[Extracted data entries]
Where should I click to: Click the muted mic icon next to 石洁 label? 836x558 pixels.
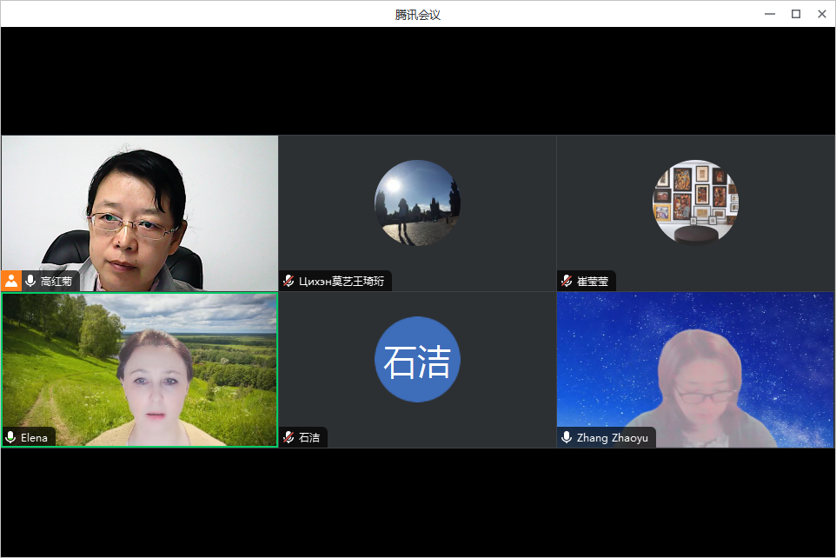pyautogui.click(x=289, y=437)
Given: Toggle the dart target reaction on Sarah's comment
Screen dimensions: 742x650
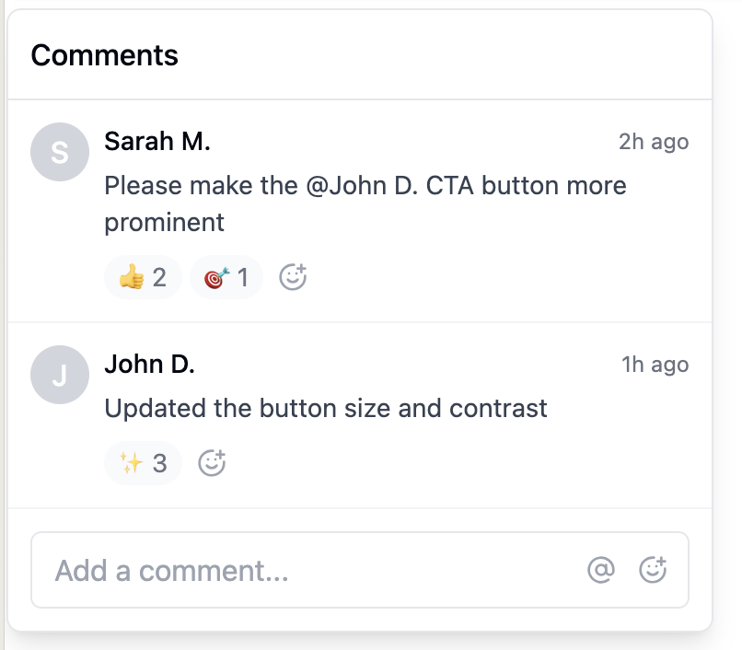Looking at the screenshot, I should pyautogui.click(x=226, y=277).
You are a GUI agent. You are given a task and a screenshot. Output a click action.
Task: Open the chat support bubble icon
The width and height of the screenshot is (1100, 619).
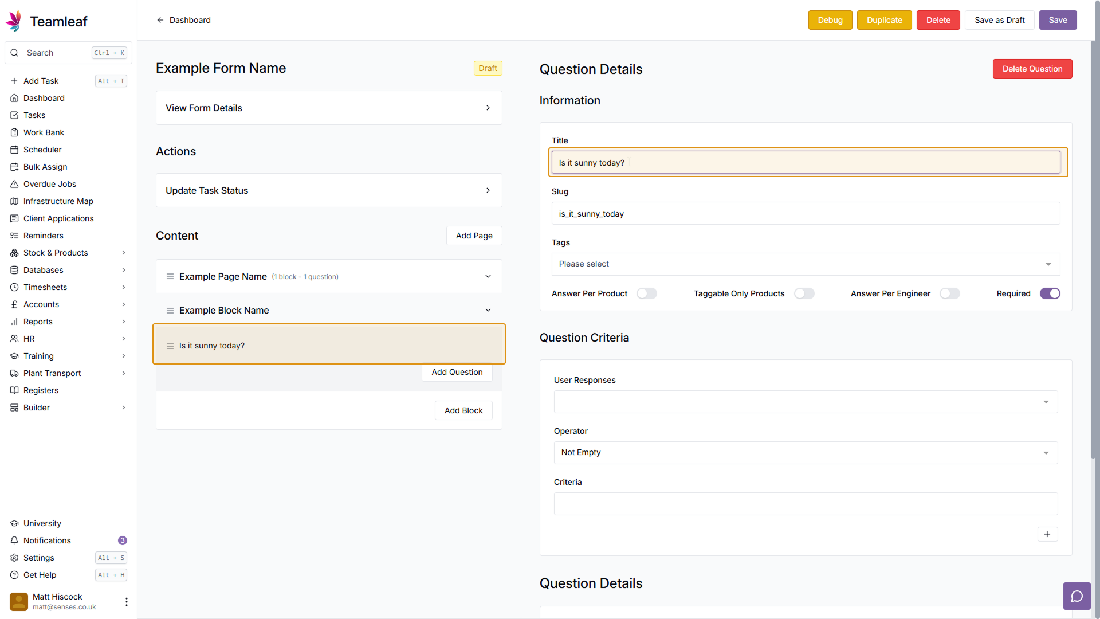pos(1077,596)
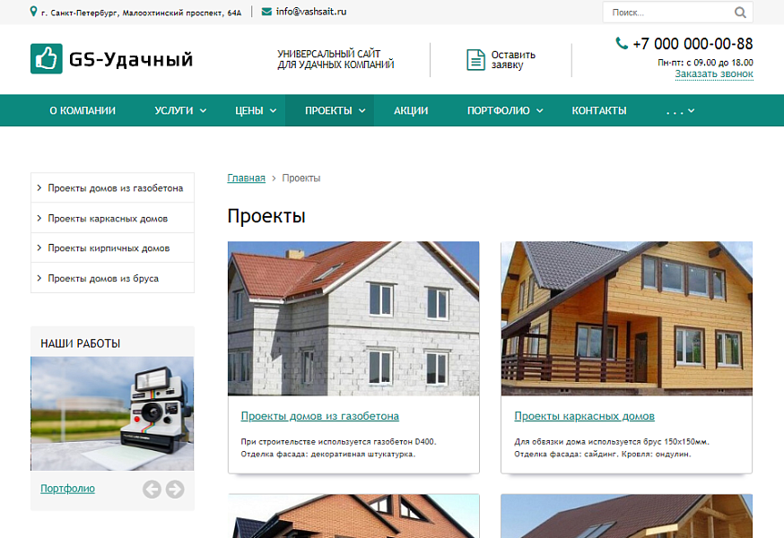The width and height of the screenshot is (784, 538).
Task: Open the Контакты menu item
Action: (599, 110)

**PROBLEM DESCRIPTION**
Update the data above by replacing "Screen dimensions" with "Display size" and keeping everything else the same. Leave the pictures out of your answer.

**SOLUTION FOR THIS TASK**
Where should I click to: Click the muted mic icon next to 石洁 label? 836x558 pixels.
pyautogui.click(x=289, y=437)
Given: Toggle the dart target reaction on Sarah's comment
Display size: 742x650
Looking at the screenshot, I should pyautogui.click(x=226, y=277).
You are a GUI agent. You are given a task and a screenshot. Output a click action.
Task: Open the chat support bubble icon
The width and height of the screenshot is (1100, 619).
pos(1077,596)
The width and height of the screenshot is (784, 538).
Task: Open the Контакты menu item
Action: (599, 110)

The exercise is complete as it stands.